### [Task statement]
Please pull the passage from the Bi and Krypton comparison below, starting at "Bi has 64 GB" and ending at "without recompiling them.", word for word.

### [Page excerpt]

* start *

Differences between Bi and Krypton

The Bi cluster is the replacement for Krypton. This page outlines the key differences between Bi and Krypton. It also documents some of the experiences from the pilot testing phase. If you have been using Krypton before, the information here might help you in migrating your jobs to Bi.

Hardware differences

Bi has 16 cores per compute node, just like Krypton. If you have a working job configuration for Krypton, you should be able to run exactly the same job on Bi -- it will just run much faster (typical improvement 50%).

Bi has hyper-threading available, making each physical core capable of appearing as two virtual cores. You need to enable it using --ntasks-per-core=2. Then mpprun automatically starts 32 MPI ranks per compute node. If you do not do that, you get 16 MPI ranks per compute nodes (as long as you don't change that using other parameters). Hyper-threading makes some applications like Arome run faster (about 10%). See below for more information about hyper-threading and Slurm. Note: during the pilot phase until 2015-02-25, hyper-threading was on by default.

Bi has Intel Xeon E5v3 processors of the "Haswell" generation. Haswell CPUs have improved vectorization with AVX2 instructions. In theory, up to 8 floating points instructions can be handled per clock cycle (up from 4 using AVX). To benefit from this, you need to recompile your software with high optimization (like -O2 -xCORE-AVX2) or at least link with an external library that has AVX2 support (like Intel's MKL).

Bi has 64 GB of memory in the thin compute nodes. This is twice the amount of Krypton. The memory speed has also improved. Bi has 1866 Mhz DDR4 memory. In low-level memory benchmarks like STREAM, we can see up to 30% improvement. For certain applications, this can lead to substantial speed-up, even without recompiling them.

Bi has Intel Truescale Infiniband (previous known as Qlogic Truescale) -- earlier clusters at NSC have had Infiniband from Mellanox. As a user, you will probably not notice this, but if you are using your own MPI library, you may have to supply special flags or recompile it with "PSM" or "TMI" support to get the best performance. In low-level benchmarks, we have seen that Truescale Infiniband is especially strong at small messages (high "packet rate").

* end *

### [Data]
* start *

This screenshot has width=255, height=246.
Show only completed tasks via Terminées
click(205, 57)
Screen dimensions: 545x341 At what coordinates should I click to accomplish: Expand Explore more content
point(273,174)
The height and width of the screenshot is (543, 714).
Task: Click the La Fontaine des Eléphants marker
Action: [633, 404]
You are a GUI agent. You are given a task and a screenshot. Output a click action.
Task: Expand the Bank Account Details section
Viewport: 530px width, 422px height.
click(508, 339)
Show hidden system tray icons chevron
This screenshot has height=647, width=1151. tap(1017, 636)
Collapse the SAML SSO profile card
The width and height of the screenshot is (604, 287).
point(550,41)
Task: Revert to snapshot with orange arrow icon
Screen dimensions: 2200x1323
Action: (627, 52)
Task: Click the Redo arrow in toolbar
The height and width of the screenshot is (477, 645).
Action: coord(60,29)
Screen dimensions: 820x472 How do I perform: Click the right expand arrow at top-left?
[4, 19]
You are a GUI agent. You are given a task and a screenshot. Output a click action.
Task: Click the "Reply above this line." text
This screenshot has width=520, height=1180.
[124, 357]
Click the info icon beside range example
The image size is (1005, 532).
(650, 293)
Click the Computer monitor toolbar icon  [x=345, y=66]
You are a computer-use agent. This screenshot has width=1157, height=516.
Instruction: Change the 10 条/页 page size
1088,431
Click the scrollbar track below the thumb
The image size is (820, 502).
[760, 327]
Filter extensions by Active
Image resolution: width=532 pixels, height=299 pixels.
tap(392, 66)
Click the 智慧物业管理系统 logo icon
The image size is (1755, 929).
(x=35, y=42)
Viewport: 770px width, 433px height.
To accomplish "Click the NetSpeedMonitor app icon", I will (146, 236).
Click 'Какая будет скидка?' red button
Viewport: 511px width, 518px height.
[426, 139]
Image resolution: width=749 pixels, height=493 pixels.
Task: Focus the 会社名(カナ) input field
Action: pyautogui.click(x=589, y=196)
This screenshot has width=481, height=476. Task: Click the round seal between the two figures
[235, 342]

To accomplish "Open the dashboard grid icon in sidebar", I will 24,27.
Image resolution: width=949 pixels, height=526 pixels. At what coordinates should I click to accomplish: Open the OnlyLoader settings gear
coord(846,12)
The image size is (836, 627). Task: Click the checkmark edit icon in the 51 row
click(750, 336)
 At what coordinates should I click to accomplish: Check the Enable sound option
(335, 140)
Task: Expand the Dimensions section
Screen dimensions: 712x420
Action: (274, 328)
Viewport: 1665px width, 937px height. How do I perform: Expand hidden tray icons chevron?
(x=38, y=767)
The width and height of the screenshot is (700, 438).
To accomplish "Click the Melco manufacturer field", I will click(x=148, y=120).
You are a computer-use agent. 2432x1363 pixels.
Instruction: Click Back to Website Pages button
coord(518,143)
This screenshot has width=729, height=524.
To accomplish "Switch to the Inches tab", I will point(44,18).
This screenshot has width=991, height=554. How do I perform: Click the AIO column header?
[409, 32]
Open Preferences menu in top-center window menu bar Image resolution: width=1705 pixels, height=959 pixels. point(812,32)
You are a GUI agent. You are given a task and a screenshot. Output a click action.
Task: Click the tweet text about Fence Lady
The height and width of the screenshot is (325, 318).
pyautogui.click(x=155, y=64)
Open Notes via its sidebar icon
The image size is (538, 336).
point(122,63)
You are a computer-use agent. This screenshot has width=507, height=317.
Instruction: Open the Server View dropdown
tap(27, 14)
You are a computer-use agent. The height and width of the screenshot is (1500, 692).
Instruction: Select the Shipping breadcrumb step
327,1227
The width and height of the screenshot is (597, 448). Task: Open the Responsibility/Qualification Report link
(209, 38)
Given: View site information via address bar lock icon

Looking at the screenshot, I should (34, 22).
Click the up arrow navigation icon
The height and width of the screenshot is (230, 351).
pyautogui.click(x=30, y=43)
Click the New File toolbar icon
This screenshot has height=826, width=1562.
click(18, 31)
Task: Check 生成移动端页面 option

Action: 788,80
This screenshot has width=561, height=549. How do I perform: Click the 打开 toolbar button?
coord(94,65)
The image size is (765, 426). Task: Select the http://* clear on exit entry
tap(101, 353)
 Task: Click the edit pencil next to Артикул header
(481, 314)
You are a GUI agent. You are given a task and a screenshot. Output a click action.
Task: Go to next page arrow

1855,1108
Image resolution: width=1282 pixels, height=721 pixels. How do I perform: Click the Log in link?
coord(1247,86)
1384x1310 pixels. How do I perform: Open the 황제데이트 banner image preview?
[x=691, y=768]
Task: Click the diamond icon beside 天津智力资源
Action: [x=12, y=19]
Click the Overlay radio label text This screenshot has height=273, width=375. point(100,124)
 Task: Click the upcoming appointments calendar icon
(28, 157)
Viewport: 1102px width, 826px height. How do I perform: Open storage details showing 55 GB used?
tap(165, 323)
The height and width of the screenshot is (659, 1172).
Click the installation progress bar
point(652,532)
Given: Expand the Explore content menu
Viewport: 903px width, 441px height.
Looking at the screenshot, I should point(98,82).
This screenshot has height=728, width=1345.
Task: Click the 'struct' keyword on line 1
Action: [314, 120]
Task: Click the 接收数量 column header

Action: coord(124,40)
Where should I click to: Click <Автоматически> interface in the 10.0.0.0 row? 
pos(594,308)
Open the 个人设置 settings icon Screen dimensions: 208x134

* end *

### [Written answer]
Bi has 64 GB of memory in the thin compute nodes. This is twice the amount of Krypton. The memory speed has also improved. Bi has 1866 Mhz DDR4 memory. In low-level memory benchmarks like STREAM, we can see up to 30% improvement. For certain applications, this can lead to substantial speed-up, even without recompiling them.